Activity: Starting at the top of the listing below, copy each line exactly, stopping after the line that contains "Task: Click the blue info icon in banner".

Data extract:
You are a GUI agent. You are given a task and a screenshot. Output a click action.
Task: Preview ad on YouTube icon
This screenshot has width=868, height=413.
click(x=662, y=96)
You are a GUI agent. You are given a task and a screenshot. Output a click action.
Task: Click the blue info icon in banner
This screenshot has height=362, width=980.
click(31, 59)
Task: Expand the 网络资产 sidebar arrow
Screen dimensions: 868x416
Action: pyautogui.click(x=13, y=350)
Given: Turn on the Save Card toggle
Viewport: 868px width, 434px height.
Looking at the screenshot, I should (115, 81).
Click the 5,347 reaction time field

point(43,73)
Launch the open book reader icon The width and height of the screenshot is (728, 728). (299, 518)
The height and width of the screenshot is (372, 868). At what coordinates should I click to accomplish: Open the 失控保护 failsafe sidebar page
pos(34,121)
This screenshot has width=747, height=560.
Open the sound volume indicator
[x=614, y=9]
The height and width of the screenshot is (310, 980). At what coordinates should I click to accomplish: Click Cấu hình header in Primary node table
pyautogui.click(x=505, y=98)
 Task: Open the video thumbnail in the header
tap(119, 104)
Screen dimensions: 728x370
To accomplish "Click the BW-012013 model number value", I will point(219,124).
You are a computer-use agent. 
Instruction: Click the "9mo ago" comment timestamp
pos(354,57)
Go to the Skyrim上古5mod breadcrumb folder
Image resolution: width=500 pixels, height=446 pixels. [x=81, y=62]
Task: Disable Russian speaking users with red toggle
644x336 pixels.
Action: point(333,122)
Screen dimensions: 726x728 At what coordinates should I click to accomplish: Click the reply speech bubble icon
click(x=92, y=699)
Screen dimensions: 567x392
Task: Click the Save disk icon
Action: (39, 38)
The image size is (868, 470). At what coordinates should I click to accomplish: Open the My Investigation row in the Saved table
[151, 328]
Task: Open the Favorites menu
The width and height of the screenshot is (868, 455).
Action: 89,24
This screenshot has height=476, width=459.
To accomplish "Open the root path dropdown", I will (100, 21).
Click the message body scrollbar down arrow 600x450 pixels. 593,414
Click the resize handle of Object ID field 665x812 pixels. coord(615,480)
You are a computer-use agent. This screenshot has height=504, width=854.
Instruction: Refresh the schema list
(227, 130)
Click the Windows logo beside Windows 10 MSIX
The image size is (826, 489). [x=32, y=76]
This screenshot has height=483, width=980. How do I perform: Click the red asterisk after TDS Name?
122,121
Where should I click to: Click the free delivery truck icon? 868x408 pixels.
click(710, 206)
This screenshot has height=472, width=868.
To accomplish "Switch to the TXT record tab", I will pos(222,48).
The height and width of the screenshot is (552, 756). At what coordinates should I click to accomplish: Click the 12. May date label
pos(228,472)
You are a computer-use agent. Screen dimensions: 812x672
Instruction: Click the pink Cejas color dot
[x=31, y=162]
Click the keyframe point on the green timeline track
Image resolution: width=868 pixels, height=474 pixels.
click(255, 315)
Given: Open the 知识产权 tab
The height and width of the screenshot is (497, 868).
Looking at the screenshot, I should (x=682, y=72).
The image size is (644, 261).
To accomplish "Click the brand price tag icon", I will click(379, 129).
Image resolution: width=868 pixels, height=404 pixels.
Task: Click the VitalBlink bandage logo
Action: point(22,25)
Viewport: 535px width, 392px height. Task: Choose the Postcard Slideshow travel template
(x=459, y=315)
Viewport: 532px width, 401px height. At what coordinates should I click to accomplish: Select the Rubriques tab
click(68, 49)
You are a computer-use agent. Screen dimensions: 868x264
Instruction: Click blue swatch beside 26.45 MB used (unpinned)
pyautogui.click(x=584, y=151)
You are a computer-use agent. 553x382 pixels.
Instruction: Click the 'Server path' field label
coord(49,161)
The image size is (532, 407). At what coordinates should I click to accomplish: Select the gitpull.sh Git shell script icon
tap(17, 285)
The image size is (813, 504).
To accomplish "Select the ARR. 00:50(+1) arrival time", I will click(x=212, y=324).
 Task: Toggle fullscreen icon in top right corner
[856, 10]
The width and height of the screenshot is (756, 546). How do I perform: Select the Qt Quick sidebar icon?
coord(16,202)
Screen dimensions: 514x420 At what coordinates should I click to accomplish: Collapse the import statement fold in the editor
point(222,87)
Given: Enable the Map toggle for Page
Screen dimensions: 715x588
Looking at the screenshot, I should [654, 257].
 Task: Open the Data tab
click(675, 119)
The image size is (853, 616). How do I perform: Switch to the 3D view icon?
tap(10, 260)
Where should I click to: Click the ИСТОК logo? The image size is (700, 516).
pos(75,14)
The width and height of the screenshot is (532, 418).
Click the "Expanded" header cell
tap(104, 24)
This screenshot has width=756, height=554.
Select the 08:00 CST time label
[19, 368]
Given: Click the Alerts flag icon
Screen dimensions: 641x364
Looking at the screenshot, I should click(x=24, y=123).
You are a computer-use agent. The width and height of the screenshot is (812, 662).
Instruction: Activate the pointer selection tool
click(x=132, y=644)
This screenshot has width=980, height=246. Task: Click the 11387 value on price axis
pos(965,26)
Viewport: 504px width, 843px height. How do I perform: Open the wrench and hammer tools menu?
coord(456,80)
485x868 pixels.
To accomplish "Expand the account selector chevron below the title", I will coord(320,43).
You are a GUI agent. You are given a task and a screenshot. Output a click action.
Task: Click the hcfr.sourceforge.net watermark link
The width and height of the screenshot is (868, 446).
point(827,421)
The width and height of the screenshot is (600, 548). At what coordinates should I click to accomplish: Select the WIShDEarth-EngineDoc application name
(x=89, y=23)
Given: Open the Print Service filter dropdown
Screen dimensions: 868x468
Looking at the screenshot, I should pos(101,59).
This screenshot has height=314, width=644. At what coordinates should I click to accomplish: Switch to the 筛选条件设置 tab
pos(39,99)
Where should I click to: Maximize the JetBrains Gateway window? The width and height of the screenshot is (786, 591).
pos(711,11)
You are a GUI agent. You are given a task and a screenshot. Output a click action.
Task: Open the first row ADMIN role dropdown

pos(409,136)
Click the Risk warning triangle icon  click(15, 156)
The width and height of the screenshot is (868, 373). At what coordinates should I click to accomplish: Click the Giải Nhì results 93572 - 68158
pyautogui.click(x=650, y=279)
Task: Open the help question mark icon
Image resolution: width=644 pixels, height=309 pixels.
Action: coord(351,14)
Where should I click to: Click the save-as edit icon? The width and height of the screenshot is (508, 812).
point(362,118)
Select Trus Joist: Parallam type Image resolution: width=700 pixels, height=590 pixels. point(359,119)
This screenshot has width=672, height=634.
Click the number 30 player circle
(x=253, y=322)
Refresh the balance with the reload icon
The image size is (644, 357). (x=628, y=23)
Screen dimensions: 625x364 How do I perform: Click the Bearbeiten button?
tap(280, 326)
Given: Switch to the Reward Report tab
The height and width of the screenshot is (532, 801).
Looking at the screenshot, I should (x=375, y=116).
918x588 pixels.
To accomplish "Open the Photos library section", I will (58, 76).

Output of the exercise:
You are a GUI agent. You are given a task and a screenshot. Output a click action.
Task: Preview ad on YouTube icon
This screenshot has width=868, height=413.
click(x=662, y=96)
You are a GUI agent. You are given a task and a screenshot. Output a click action.
Task: Click the blue info icon in banner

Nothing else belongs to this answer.